La luz es otra de las características de Atenas. Como en toda ciudad mediterránea la luz de la mañana es plena, intensa, deslumbrante, da cuerpo al ambiente, invita a la vida, a salir a la calle y hablar con la gente, al contacto humano como bálsamo para el alma. El sol crea fuertes contrastes con la sombra. Las calles se dibujan con duras líneas que dan forma a los edificios. La luz de la mañana en Atenas es de un intenso azul celeste que resalta el blanco marmóreo de sus construcciones más nobles, antaño coloreado, que toma tonos más cálidos y calizos según avanza el día mientras el calor se derrama por la ciudad y los habitantes que pueden se refugian. La tarde aumenta los rosados y rojizos modificando la silueta tendida en las calles de sus edificios y altera el color de los restos arqueológicos al tiempo que la ciudad recobra poco a poco la vida.

Al caer la tarde los tonos ocres se hacen más cálidos y acogedores que aquellos blancos cegadores de la mañana y los matices de luz, más tenue, resaltan las cualidades de ciudad fronteriza posada de muchos siglos y de muchas guerras, que sus habitantes tienen ya asimiladas, mientras la electricidad ocupa el lugar del Sol. La vida bulliciosa vuelve a la calle y las terrazas, nunca del todo abandonadas, se llenan de conversaciones multilingües.

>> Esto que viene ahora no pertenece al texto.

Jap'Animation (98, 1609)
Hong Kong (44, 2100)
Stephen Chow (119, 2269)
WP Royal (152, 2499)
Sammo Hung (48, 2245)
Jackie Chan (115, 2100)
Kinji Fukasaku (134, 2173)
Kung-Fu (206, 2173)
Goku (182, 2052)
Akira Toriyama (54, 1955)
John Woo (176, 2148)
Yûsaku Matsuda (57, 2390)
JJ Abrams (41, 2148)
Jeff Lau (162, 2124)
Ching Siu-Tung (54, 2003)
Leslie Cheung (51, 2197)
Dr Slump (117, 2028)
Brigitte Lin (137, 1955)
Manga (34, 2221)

El día se agota pero aún queda la noche y la noche es tan ateniense como la luz. Los atenienses que pueden son unos verdaderos maestros de las reuniones nocturnas que alargan interminablemente, hasta la madrugada, en una ceremonia colectiva que rinde culto a Dionisos, cuyo altar principal está en el teatro de su nombre. La noche está pletórica de vida, parece como si los atenienses hubieran hecho una reserva de fuerzas para este momento; amantes de la comida reposada, del vino, de los amigos y de una buena conversación, mezclan estos ingredientes con la misma sabiduría que las especias en los alimentos y le dan una nueva dimensión a las ya dilatadas maravillas mostradas durante el día.

El objetivo de una visita a Atenas puede no ser la filosofía, ni la belleza, ni el saber, pero en ella es inevitable hacerse las preguntas que todo hombre se hace acerca de sí mismo alguna vez, de su destino y del destino colectivo, de su pasado y del sentido de su vida, porque la más preciada cualidad de la ciudad es la que nos hace ser hombres: la libertad.

Tucídides, una vez más, le hace decir a Pericles mientras se dirige a los atenienses estas frases que yo me permito la licencia de unir: «Somos un modelo a seguir ... Amamos la belleza con moderación y el saber sin relajación ... Seremos admirados por nuestros contemporáneos y por las generaciones futuras». Nosotros formamos parte de esas generaciones que hoy miran a Atenas.